0

I am wondering if there is a way to calculate the cumulative p_value for each hour of data in a dataframe. For example if you have 24 hours of data there would be 24 measurements of p_value, but they would be cumulative for all hours before the current hour.

I have been able to get the p_value for each hour by grouping my data by hour and then applying an agg_func that I wrote to calculate all of the relevant statistics necessary to calculate p. However, this approach does not produce a cumulative result, only the p for each individual hour.

Given a df with columns id, ts (as unix timestamp), ab_group, result. I ran the following code to compute p_values on the hour.
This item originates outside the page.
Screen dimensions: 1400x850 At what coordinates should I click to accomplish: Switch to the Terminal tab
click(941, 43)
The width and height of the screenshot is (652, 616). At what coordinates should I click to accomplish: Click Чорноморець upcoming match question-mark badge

df['time'] = pd.to_datetime(df.ts, unit='s').values.astype('<m8[h]')

def calc_p(group):
    df_old_len = len(group[group.ab_group == 0])
    df_new_len = len(group[group.ab_group == 1])
    ctr_old = float(len(group[(group.ab_group == 0) & (df.result == 1)]))/ df_old_len
    ctr_new = float(len(group[(group.ab_group == 1) & (df.converted == 1)]))/ df_new_len
    nobs_old = df_old_len
    nobs_new = df_new_len
    z_score, p_val, null = z_test.z_test(ctr_old, ctr_new, nobs_old, nobs_new, effect_size=0.001)
    return p_val

grouped = df.groupby(by='time').agg(calc_p)
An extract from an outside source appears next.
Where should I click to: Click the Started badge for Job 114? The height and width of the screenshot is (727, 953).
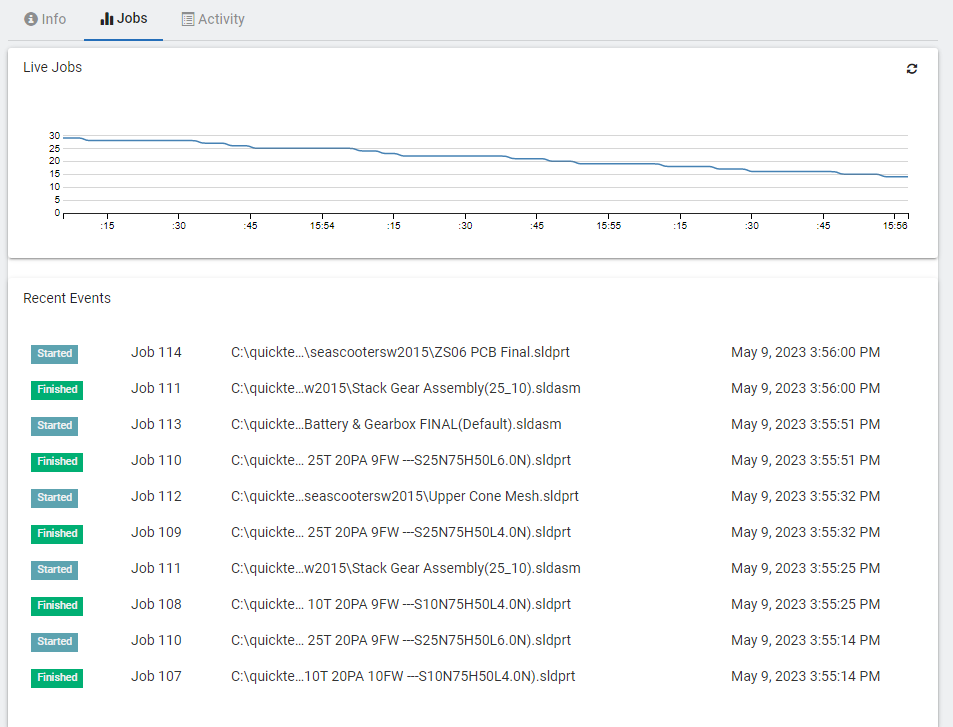coord(54,353)
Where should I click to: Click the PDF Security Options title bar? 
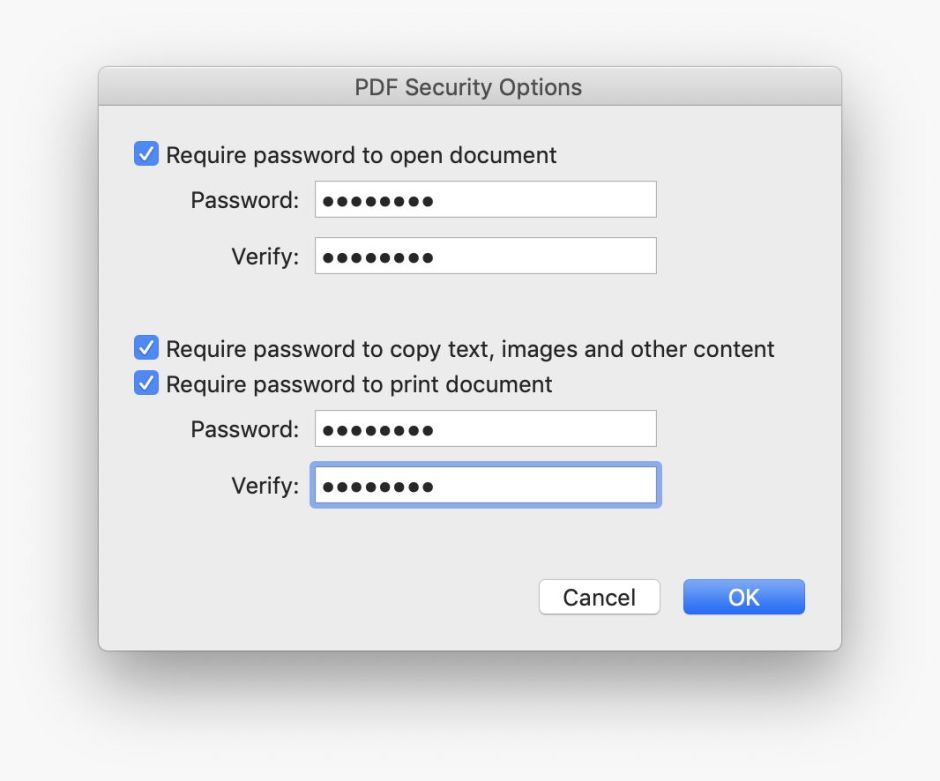click(470, 87)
N.B. z_test is my own module containing an implementation of a z_test.

Any advice on how to modify this for a cumulative p is much appreciated.

Grr
  • 15,553
  • 7
  • 65
  • 85
  • 1
    http://stackoverflow.com/questions/20109391/how-to-make-good-reproducible-pandas-examples – Paul H Sep 16 '16 at 17:04
  • I don't think the p value itself, or the components of its calculation, are easily transformed into something additive. – Ami Tavory Sep 16 '16 at 17:04
  • @AmiTavory I came up with a solution. Ended up having to set each component to a global variable and updating within the function. – Grr Sep 16 '16 at 17:54

1 Answers1

0

So i came up with a workaround on my own for this one.

What I came up with was modifying calc_p() such that it utilized global variables and thus could use updated values each time it was called by the aggfunc. Below is the edited code:

def calc_p(group):
    global df_old_len, df_new_len, clicks_old, clicks_new
    clicks_old += len(group[(group.landing_page == 'old_page') & (group.converted == 1)])
    clicks_new += len(group[(group.landing_page == 'new_page') & (group.converted == 1)])
    df_old_len += len(group[group.landing_page == 'old_page'])
    df_new_len += len(group[group.landing_page == 'new_page'])
    ctr_old = float(clicks_old)/df_old_len
    ctr_new = float(clicks_new)/df_new_len
    z_score, p_val, null = z_test.z_test(ctr_old, ctr_new, df_old_len, df_new_len, effect_size=0.001)
    return p_val

# Initialize global values to 0 for cumulative calc_p
df_old_len = 0
df_new_len = 0
clicks_old = 0
clicks_new = 0

grouped = df.groupby(by='time').agg(calc_p)
Grr
  • 15,553
  • 7
  • 65
  • 85